Problem/Motivation

Large migrations can be problematic, from both a query standpoint and a processing standpoint. Adding the ability to batch process a migration would be helpful. With batch support, the ability to limit migrations would be a much easier task as well. See #2282013: Add a row limit option to MigrateExecutable.

Proposed resolution

Add batching support to the core migrate module.

Remaining tasks

All the tasks.

User interface changes

Possibly the ability to limit migrations from the UI.

API changes

TBD

Support from Acquia helps fund testing for Drupal Acquia logo

Comments

chx’s picture

I think #2282013: Add a row limit option to MigrateExecutable will be completely swallowed by this. Specify a batch size, run one batch, done.

mikeryan’s picture

Title: Add Batching Support » Add query batching to SqlBase

Batching for the UI, support for row limits, etc. is all being handled now by the contrib tools. The one element here we don't have in D8 is batching of large SQL queries - for very large migrations, the migration's base query may simply overrun memory limits/buffer sizes/etc. This functionality was added to D7 migrate in #2296187: Add batched query support to MigrateSQLSource, we should look at porting it forward (not from the patch there but from the current implementation, there ended up being a couple significant bugs in that patch).

mikeryan’s picture

mikeryan’s picture

Priority: Normal » Major
mikeryan’s picture

Status: Active » Needs review
Issue tags: +Needs tests
FileSize
5 KB

Here's a straight-forward port of the D7 functionality. Would be great if someone with a huge volume of content could manually test with this path.

mikeryan’s picture

And then, thinking about how to test this (which requires setting a batch_size option in the source plugin configuration), given the lack of tools for configuring migrations... The batching is disabled by default, but maybe we should enable it with some fair-sized value like, I don't know, 50000?

benjy’s picture

  1. +++ b/core/modules/migrate/src/Plugin/migrate/source/SourcePluginBase.php
    @@ -284,7 +284,7 @@ public function next() {
    +      $this->getNextRow();
    
    @@ -318,6 +318,13 @@ public function next() {
    +  protected function getNextRow() {
    
    +++ b/core/modules/migrate/src/Plugin/migrate/source/SqlBase.php
    @@ -225,10 +249,41 @@ protected function initializeIterator() {
    +  protected function getNextRow() {
    ...
    +  protected function getNextBatch() {
    

    It seems strange to prefix these with get when they don't actually return anything? Maybe it should just be nextRow() or prepareNextRow(), which then is kind of close to prepareRow(), open to suggestions?

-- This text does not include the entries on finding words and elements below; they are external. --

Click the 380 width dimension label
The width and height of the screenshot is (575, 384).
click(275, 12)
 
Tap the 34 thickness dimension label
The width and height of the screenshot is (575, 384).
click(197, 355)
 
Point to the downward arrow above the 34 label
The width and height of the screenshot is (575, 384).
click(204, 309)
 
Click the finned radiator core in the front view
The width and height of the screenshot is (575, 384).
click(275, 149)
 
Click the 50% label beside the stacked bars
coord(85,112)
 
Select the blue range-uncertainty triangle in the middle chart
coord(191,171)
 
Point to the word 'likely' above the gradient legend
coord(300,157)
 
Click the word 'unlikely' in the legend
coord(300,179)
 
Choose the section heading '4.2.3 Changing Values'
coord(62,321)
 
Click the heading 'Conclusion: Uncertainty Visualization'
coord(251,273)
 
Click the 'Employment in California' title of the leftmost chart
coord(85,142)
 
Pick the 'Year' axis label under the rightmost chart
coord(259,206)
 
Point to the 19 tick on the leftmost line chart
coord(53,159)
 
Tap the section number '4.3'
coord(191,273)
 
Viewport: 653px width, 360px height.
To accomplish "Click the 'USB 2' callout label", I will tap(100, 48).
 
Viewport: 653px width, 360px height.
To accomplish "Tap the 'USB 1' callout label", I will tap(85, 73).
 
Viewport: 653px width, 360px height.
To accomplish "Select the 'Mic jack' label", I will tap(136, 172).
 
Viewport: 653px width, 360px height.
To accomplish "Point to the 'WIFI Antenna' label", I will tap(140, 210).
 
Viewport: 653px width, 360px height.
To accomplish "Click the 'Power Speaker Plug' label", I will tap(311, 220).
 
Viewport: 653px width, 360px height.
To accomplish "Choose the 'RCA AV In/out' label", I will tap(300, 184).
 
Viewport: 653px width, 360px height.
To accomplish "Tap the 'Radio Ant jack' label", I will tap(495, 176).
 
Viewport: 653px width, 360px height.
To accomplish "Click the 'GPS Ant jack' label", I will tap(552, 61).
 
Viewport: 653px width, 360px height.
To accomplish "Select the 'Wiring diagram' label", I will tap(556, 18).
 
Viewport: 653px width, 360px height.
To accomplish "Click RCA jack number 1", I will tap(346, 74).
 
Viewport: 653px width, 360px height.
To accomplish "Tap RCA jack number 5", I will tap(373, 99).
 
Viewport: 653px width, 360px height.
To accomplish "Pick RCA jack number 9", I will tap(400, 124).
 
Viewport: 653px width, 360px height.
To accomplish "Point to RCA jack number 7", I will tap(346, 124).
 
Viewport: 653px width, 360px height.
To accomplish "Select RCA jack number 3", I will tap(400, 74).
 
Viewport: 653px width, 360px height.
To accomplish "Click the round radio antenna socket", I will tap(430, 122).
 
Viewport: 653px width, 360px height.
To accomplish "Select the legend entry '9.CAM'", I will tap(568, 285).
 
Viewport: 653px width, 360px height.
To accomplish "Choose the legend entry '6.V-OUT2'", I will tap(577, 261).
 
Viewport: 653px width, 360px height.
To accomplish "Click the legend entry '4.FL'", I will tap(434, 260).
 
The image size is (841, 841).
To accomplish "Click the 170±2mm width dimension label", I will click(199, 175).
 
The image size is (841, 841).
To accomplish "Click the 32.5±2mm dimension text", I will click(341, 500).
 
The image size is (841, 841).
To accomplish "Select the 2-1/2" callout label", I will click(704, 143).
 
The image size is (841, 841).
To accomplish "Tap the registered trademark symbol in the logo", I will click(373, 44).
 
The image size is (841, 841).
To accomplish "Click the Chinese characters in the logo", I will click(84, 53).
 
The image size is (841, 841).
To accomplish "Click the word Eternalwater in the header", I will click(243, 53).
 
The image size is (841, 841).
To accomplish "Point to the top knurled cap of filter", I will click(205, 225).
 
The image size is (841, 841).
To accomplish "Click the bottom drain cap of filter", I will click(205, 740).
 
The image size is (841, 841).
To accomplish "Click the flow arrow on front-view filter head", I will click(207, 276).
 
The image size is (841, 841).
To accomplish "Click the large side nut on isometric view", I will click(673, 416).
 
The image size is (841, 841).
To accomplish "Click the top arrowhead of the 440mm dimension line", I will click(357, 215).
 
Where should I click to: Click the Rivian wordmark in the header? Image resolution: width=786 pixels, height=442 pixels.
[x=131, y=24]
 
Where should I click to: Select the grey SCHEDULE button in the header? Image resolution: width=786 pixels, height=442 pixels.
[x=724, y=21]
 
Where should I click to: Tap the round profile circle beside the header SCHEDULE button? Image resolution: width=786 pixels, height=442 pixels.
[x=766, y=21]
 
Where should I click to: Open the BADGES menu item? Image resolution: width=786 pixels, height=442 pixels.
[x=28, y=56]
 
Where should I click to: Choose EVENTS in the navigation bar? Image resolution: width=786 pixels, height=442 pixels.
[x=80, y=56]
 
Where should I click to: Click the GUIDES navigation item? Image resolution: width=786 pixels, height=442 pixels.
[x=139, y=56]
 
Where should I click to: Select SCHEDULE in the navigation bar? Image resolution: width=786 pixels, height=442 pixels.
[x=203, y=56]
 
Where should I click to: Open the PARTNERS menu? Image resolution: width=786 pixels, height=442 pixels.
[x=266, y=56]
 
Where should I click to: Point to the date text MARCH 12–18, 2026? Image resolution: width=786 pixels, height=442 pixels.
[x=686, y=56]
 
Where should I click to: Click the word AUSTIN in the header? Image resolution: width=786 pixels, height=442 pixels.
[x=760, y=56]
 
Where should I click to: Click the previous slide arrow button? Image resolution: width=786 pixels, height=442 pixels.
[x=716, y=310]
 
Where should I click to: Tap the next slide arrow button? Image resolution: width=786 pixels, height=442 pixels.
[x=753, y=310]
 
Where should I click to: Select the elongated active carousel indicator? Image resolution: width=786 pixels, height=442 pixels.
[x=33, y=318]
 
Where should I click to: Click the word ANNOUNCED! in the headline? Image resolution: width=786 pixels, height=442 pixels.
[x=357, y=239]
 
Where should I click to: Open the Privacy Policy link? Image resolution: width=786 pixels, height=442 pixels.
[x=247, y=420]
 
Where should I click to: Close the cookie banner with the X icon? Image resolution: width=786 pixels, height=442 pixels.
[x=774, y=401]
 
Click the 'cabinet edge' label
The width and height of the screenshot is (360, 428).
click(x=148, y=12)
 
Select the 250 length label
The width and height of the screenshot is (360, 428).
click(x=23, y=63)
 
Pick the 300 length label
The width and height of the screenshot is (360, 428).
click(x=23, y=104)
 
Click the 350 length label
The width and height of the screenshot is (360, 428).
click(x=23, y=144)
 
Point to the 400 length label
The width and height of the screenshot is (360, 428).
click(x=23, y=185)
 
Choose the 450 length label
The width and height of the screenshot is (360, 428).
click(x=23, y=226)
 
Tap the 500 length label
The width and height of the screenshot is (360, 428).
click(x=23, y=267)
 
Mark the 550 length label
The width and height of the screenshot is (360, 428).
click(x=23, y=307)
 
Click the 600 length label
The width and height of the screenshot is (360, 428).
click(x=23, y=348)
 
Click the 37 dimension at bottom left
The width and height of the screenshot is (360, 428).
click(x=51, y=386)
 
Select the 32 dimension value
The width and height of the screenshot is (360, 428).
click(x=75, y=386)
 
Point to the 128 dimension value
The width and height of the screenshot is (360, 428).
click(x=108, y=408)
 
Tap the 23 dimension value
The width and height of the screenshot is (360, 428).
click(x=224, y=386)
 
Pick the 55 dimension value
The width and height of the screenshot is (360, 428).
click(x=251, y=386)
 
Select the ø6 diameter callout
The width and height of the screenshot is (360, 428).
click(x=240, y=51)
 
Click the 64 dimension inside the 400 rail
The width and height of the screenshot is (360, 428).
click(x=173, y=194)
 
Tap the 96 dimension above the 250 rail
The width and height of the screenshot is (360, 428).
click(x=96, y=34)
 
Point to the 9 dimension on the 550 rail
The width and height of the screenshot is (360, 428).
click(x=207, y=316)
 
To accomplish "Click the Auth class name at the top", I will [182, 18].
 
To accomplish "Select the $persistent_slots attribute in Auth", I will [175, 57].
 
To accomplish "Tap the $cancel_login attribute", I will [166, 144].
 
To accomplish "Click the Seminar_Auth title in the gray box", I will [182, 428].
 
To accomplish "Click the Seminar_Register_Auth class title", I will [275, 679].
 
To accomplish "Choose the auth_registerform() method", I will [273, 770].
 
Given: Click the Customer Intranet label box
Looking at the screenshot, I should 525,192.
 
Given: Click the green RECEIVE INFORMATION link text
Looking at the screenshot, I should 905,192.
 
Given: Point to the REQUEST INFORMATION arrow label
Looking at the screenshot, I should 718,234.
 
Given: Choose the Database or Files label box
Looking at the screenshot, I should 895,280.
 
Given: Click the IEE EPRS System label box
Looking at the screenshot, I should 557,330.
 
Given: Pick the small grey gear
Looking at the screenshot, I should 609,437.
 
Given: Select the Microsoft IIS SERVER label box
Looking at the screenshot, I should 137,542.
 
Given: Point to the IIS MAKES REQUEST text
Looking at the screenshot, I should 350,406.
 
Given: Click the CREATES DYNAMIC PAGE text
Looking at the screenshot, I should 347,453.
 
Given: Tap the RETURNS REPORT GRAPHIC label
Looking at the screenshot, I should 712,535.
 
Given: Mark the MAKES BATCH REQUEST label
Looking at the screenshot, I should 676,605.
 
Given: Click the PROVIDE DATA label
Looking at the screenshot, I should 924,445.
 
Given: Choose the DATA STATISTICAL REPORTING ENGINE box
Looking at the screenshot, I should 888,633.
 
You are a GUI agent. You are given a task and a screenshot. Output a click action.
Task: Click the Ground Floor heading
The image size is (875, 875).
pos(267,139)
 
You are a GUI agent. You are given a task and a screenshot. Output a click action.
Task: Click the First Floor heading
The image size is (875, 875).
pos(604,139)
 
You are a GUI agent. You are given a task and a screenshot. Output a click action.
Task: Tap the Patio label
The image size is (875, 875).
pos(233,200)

  2. +++ b/core/modules/migrate/src/Plugin/migrate/source/SqlBase.php
    @@ -32,6 +32,11 @@
    +  protected $batchQuery;
    

    Needs a class comment, can you explain how the batch query works here in relation to the normal query? E.g., explain we clone it upfront and then clone it for each new batch query.

  3. +++ b/core/modules/migrate/src/Plugin/migrate/source/SqlBase.php
    @@ -157,6 +180,7 @@ protected function prepareQuery() {
    +    $this->batch = 0;
    

    Un-needed, already initialised on the class itself.

  4. +++ b/core/modules/migrate/src/Plugin/migrate/source/SqlBase.php
    @@ -225,10 +249,41 @@ protected function initializeIterator() {
    +      $this->getNextBatch();
    +      $this->getIterator()->next();
    ...
    +    $this->result = $query->execute();
    

    I'm not sure how this actually works. Where is $this->result initialised? And how is it used.

catch’s picture

50k for a default is good.

mikeryan’s picture

Status: Needs review » Needs work

It seems strange to prefix these with get when they don't actually return anything? Maybe it should just be nextRow() or prepareNextRow(), which then is kind of close to prepareRow(), open to suggestions?

s/get/fetch/ ?

Needs a class comment, can you explain how the batch query works here in relation to the normal query? E.g., explain we clone it upfront and then clone it for each new batch query.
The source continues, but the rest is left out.